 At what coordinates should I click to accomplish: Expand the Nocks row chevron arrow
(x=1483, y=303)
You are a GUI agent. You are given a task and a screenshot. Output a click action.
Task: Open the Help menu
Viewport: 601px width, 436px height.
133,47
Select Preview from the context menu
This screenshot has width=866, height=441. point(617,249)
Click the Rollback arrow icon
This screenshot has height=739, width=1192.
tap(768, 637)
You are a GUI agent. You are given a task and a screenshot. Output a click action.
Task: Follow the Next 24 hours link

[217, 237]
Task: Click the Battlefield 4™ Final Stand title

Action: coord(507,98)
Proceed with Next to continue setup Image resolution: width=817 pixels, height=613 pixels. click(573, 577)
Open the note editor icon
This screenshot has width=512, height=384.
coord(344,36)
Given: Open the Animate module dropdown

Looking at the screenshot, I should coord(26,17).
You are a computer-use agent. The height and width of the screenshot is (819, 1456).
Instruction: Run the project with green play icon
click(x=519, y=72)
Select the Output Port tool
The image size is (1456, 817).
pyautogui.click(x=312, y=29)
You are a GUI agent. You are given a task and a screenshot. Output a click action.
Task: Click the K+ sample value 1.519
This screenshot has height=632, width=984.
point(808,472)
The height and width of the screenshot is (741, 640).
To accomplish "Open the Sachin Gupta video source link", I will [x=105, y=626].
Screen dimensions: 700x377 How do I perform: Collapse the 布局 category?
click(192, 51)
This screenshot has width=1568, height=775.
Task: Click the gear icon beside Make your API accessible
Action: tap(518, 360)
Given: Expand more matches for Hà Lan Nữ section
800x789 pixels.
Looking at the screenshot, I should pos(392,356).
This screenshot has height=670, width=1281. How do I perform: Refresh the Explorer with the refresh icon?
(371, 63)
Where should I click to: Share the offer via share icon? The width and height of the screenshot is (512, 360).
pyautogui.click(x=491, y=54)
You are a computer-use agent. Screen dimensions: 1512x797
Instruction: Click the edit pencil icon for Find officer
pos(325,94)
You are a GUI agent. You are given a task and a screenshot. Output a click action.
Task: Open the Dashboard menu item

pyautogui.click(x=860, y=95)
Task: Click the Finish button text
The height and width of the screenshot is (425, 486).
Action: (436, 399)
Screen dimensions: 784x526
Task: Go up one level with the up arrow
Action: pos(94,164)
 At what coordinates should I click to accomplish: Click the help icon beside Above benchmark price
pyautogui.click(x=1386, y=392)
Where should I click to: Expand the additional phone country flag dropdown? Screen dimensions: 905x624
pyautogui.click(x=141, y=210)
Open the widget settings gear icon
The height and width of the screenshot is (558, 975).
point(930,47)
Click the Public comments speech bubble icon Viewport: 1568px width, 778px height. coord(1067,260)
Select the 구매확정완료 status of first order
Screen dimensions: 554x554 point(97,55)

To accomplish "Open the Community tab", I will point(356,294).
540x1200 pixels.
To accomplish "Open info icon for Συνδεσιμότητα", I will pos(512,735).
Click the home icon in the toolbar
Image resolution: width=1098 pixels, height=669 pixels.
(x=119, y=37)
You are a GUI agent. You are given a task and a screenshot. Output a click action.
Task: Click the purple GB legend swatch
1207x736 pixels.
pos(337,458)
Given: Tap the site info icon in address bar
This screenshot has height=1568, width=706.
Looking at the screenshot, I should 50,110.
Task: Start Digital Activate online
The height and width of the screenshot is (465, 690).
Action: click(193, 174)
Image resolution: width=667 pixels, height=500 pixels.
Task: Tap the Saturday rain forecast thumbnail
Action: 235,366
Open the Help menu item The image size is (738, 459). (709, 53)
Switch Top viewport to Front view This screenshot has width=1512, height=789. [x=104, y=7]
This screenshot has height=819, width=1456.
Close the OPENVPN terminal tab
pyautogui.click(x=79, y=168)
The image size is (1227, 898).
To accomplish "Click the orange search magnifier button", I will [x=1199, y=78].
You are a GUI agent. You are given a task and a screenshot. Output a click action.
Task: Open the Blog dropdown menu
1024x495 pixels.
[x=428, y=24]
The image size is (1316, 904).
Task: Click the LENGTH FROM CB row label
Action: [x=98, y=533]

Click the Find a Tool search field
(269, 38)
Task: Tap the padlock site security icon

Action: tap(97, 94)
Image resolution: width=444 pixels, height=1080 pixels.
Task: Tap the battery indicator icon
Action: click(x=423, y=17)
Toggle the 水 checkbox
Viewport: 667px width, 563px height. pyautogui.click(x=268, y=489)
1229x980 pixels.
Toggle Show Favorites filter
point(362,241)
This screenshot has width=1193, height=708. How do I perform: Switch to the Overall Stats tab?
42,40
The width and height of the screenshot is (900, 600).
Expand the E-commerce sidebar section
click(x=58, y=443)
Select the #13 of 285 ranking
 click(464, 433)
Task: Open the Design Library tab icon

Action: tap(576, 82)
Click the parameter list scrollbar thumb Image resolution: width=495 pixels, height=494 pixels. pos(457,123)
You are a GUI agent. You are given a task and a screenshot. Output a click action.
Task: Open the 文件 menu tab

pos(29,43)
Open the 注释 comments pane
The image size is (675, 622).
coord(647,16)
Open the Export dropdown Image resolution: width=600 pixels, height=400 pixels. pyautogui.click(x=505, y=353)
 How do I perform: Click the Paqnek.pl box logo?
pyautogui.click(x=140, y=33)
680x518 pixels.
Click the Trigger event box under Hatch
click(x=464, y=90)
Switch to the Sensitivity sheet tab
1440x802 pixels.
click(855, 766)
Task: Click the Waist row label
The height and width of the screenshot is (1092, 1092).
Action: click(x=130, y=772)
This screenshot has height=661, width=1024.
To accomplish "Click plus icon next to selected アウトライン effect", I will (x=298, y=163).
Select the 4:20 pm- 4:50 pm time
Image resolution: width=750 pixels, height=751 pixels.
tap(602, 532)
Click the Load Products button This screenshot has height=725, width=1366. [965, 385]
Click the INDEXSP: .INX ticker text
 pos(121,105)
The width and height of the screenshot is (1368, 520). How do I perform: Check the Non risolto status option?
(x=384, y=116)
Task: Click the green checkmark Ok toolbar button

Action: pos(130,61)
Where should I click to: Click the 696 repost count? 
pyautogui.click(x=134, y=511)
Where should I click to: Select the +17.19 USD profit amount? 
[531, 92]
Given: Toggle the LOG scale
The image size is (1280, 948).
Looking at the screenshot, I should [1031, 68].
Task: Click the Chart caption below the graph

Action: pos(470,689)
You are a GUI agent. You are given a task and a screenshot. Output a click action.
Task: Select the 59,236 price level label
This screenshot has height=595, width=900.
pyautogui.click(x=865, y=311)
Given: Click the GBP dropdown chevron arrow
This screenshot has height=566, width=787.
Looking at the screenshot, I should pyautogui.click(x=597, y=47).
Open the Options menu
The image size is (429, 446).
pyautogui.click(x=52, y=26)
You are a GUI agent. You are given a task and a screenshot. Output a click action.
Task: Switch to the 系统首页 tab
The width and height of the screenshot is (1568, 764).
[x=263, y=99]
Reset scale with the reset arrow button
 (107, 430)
____________________
* [REQUIREMENTS]
Arrange every line of the listing above as a Markdown table with the columns Row and Line. Number each line and leave out the blank ones.

* [OUTPUT OF THE TASK]
| Row | Line |
|---|---|
| 1 |  At what coordinates should I click to accomplish: Expand the Nocks row chevron arrow |
| 2 | (x=1483, y=303) |
| 3 | You are a GUI agent. You are given a task and a screenshot. Output a click action. |
| 4 | Task: Open the Help menu |
| 5 | Viewport: 601px width, 436px height. |
| 6 | 133,47 |
| 7 | Select Preview from the context menu |
| 8 | This screenshot has width=866, height=441. point(617,249) |
| 9 | Click the Rollback arrow icon |
| 10 | This screenshot has height=739, width=1192. |
| 11 | tap(768, 637) |
| 12 | You are a GUI agent. You are given a task and a screenshot. Output a click action. |
| 13 | Task: Follow the Next 24 hours link |
| 14 | [217, 237] |
| 15 | Task: Click the Battlefield 4™ Final Stand title |
| 16 | Action: coord(507,98) |
| 17 | Proceed with Next to continue setup Image resolution: width=817 pixels, height=613 pixels. click(573, 577) |
| 18 | Open the note editor icon |
| 19 | This screenshot has width=512, height=384. |
| 20 | coord(344,36) |
| 21 | Given: Open the Animate module dropdown |
| 22 | Looking at the screenshot, I should coord(26,17). |
| 23 | You are a computer-use agent. The height and width of the screenshot is (819, 1456). |
| 24 | Instruction: Run the project with green play icon |
| 25 | click(x=519, y=72) |
| 26 | Select the Output Port tool |
| 27 | The image size is (1456, 817). |
| 28 | pyautogui.click(x=312, y=29) |
| 29 | You are a GUI agent. You are given a task and a screenshot. Output a click action. |
| 30 | Task: Click the K+ sample value 1.519 |
| 31 | This screenshot has height=632, width=984. |
| 32 | point(808,472) |
| 33 | The height and width of the screenshot is (741, 640). |
| 34 | To accomplish "Open the Sachin Gupta video source link", I will [x=105, y=626]. |
| 35 | Screen dimensions: 700x377 How do I perform: Collapse the 布局 category? |
| 36 | click(192, 51) |
| 37 | This screenshot has width=1568, height=775. |
| 38 | Task: Click the gear icon beside Make your API accessible |
| 39 | Action: tap(518, 360) |
| 40 | Given: Expand more matches for Hà Lan Nữ section |
| 41 | 800x789 pixels. |
| 42 | Looking at the screenshot, I should pos(392,356). |
| 43 | This screenshot has height=670, width=1281. How do I perform: Refresh the Explorer with the refresh icon? |
| 44 | (371, 63) |
| 45 | Where should I click to: Share the offer via share icon? The width and height of the screenshot is (512, 360). |
| 46 | pyautogui.click(x=491, y=54) |
| 47 | You are a computer-use agent. Screen dimensions: 1512x797 |
| 48 | Instruction: Click the edit pencil icon for Find officer |
| 49 | pos(325,94) |
| 50 | You are a GUI agent. You are given a task and a screenshot. Output a click action. |
| 51 | Task: Open the Dashboard menu item |
| 52 | pyautogui.click(x=860, y=95) |
| 53 | Task: Click the Finish button text |
| 54 | The height and width of the screenshot is (425, 486). |
| 55 | Action: (436, 399) |
| 56 | Screen dimensions: 784x526 |
| 57 | Task: Go up one level with the up arrow |
| 58 | Action: pos(94,164) |
| 59 |  At what coordinates should I click to accomplish: Click the help icon beside Above benchmark price |
| 60 | pyautogui.click(x=1386, y=392) |
| 61 | Where should I click to: Expand the additional phone country flag dropdown? Screen dimensions: 905x624 |
| 62 | pyautogui.click(x=141, y=210) |
| 63 | Open the widget settings gear icon |
| 64 | The height and width of the screenshot is (558, 975). |
| 65 | point(930,47) |
| 66 | Click the Public comments speech bubble icon Viewport: 1568px width, 778px height. coord(1067,260) |
| 67 | Select the 구매확정완료 status of first order |
| 68 | Screen dimensions: 554x554 point(97,55) |
| 69 | To accomplish "Open the Community tab", I will point(356,294). |
| 70 | 540x1200 pixels. |
| 71 | To accomplish "Open info icon for Συνδεσιμότητα", I will pos(512,735). |
| 72 | Click the home icon in the toolbar |
| 73 | Image resolution: width=1098 pixels, height=669 pixels. |
| 74 | (x=119, y=37) |
| 75 | You are a GUI agent. You are given a task and a screenshot. Output a click action. |
| 76 | Task: Click the purple GB legend swatch |
| 77 | 1207x736 pixels. |
| 78 | pos(337,458) |
| 79 | Given: Tap the site info icon in address bar |
| 80 | This screenshot has height=1568, width=706. |
| 81 | Looking at the screenshot, I should 50,110. |
| 82 | Task: Start Digital Activate online |
| 83 | The height and width of the screenshot is (465, 690). |
| 84 | Action: click(193, 174) |
| 85 | Image resolution: width=667 pixels, height=500 pixels. |
| 86 | Task: Tap the Saturday rain forecast thumbnail |
| 87 | Action: 235,366 |
| 88 | Open the Help menu item The image size is (738, 459). (709, 53) |
| 89 | Switch Top viewport to Front view This screenshot has width=1512, height=789. [x=104, y=7] |
| 90 | This screenshot has height=819, width=1456. |
| 91 | Close the OPENVPN terminal tab |
| 92 | pyautogui.click(x=79, y=168) |
| 93 | The image size is (1227, 898). |
| 94 | To accomplish "Click the orange search magnifier button", I will [x=1199, y=78]. |
| 95 | You are a GUI agent. You are given a task and a screenshot. Output a click action. |
| 96 | Task: Open the Blog dropdown menu |
| 97 | 1024x495 pixels. |
| 98 | [x=428, y=24] |
| 99 | The image size is (1316, 904). |
| 100 | Task: Click the LENGTH FROM CB row label |
| 101 | Action: [x=98, y=533] |
| 102 | Click the Find a Tool search field |
| 103 | (269, 38) |
| 104 | Task: Tap the padlock site security icon |
| 105 | Action: tap(97, 94) |
| 106 | Image resolution: width=444 pixels, height=1080 pixels. |
| 107 | Task: Tap the battery indicator icon |
| 108 | Action: click(x=423, y=17) |
| 109 | Toggle the 水 checkbox |
| 110 | Viewport: 667px width, 563px height. pyautogui.click(x=268, y=489) |
| 111 | 1229x980 pixels. |
| 112 | Toggle Show Favorites filter |
| 113 | point(362,241) |
| 114 | This screenshot has width=1193, height=708. How do I perform: Switch to the Overall Stats tab? |
| 115 | 42,40 |
| 116 | The width and height of the screenshot is (900, 600). |
| 117 | Expand the E-commerce sidebar section |
| 118 | click(x=58, y=443) |
| 119 | Select the #13 of 285 ranking |
| 120 |  click(464, 433) |
| 121 | Task: Open the Design Library tab icon |
| 122 | Action: tap(576, 82) |
| 123 | Click the parameter list scrollbar thumb Image resolution: width=495 pixels, height=494 pixels. pos(457,123) |
| 124 | You are a GUI agent. You are given a task and a screenshot. Output a click action. |
| 125 | Task: Open the 文件 menu tab |
| 126 | pos(29,43) |
| 127 | Open the 注释 comments pane |
| 128 | The image size is (675, 622). |
| 129 | coord(647,16) |
| 130 | Open the Export dropdown Image resolution: width=600 pixels, height=400 pixels. pyautogui.click(x=505, y=353) |
| 131 |  How do I perform: Click the Paqnek.pl box logo? |
| 132 | pyautogui.click(x=140, y=33) |
| 133 | 680x518 pixels. |
| 134 | Click the Trigger event box under Hatch |
| 135 | click(x=464, y=90) |
| 136 | Switch to the Sensitivity sheet tab |
| 137 | 1440x802 pixels. |
| 138 | click(855, 766) |
| 139 | Task: Click the Waist row label |
| 140 | The height and width of the screenshot is (1092, 1092). |
| 141 | Action: click(x=130, y=772) |
| 142 | This screenshot has height=661, width=1024. |
| 143 | To accomplish "Click plus icon next to selected アウトライン effect", I will (x=298, y=163). |
| 144 | Select the 4:20 pm- 4:50 pm time |
| 145 | Image resolution: width=750 pixels, height=751 pixels. |
| 146 | tap(602, 532) |
| 147 | Click the Load Products button This screenshot has height=725, width=1366. [965, 385] |
| 148 | Click the INDEXSP: .INX ticker text |
| 149 |  pos(121,105) |
| 150 | The width and height of the screenshot is (1368, 520). How do I perform: Check the Non risolto status option? |
| 151 | (x=384, y=116) |
| 152 | Task: Click the green checkmark Ok toolbar button |
| 153 | Action: pos(130,61) |
| 154 | Where should I click to: Click the 696 repost count?  |
| 155 | pyautogui.click(x=134, y=511) |
| 156 | Where should I click to: Select the +17.19 USD profit amount?  |
| 157 | [531, 92] |
| 158 | Given: Toggle the LOG scale |
| 159 | The image size is (1280, 948). |
| 160 | Looking at the screenshot, I should [1031, 68]. |
| 161 | Task: Click the Chart caption below the graph |
| 162 | Action: pos(470,689) |
| 163 | You are a GUI agent. You are given a task and a screenshot. Output a click action. |
| 164 | Task: Select the 59,236 price level label |
| 165 | This screenshot has height=595, width=900. |
| 166 | pyautogui.click(x=865, y=311) |
| 167 | Given: Click the GBP dropdown chevron arrow |
| 168 | This screenshot has height=566, width=787. |
| 169 | Looking at the screenshot, I should pyautogui.click(x=597, y=47). |
| 170 | Open the Options menu |
| 171 | The image size is (429, 446). |
| 172 | pyautogui.click(x=52, y=26) |
| 173 | You are a GUI agent. You are given a task and a screenshot. Output a click action. |
| 174 | Task: Switch to the 系统首页 tab |
| 175 | The width and height of the screenshot is (1568, 764). |
| 176 | [x=263, y=99] |
| 177 | Reset scale with the reset arrow button |
| 178 |  (107, 430) |